- _INPUT MATERIAL_:
+--
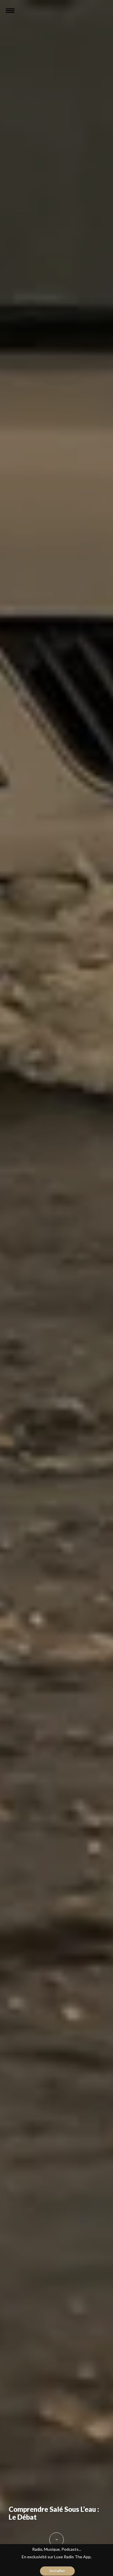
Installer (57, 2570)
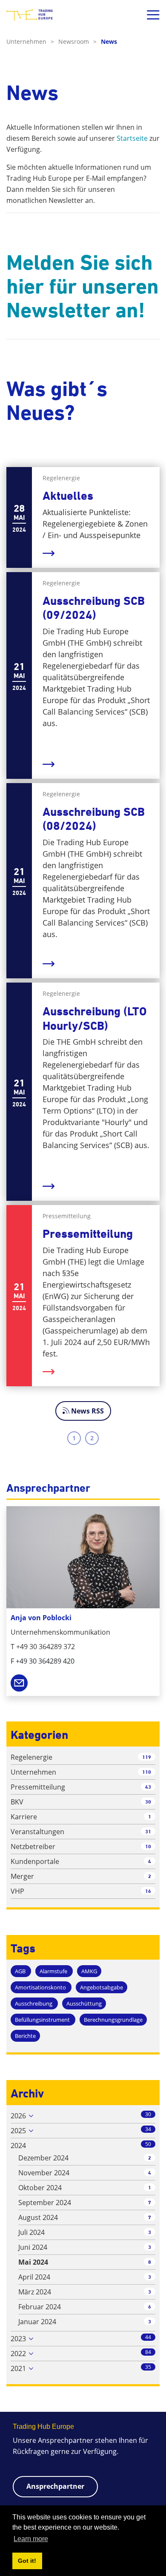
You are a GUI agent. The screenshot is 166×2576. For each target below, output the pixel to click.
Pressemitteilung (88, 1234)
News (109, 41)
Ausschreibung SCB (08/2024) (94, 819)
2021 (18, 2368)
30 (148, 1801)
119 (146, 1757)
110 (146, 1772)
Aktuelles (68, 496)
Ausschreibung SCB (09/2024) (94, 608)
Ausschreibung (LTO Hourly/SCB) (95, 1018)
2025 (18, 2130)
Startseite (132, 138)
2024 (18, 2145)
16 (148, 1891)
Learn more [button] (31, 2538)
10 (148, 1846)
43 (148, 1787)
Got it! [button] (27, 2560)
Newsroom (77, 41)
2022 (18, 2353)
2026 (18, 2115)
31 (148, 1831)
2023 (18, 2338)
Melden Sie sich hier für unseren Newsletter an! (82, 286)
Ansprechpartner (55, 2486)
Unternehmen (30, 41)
+--
- _WHAT NEEDS TO BE DONE_: A word-for-word transcription of the listing is needed, minus its images.

- _EXERCISE SOLUTION_:
Installer (57, 2570)
You are a GUI agent. The screenshot is 166×2576. For each target below, output the pixel to click.
Pressemitteilung (88, 1234)
News (109, 41)
Ausschreibung SCB (08/2024) (94, 819)
2021 (18, 2368)
30 (148, 1801)
119 (146, 1757)
110 (146, 1772)
Aktuelles (68, 496)
Ausschreibung SCB (09/2024) (94, 608)
Ausschreibung (LTO Hourly/SCB) (95, 1018)
2025 (18, 2130)
Startseite (132, 138)
2024 (18, 2145)
16 (148, 1891)
Learn more [button] (31, 2538)
10 (148, 1846)
43 (148, 1787)
Got it! [button] (27, 2560)
Newsroom (77, 41)
2022 (18, 2353)
2026 (18, 2115)
31 (148, 1831)
2023 (18, 2338)
Melden Sie sich hier für unseren Newsletter an! (82, 286)
Ansprechpartner (55, 2486)
Unternehmen (30, 41)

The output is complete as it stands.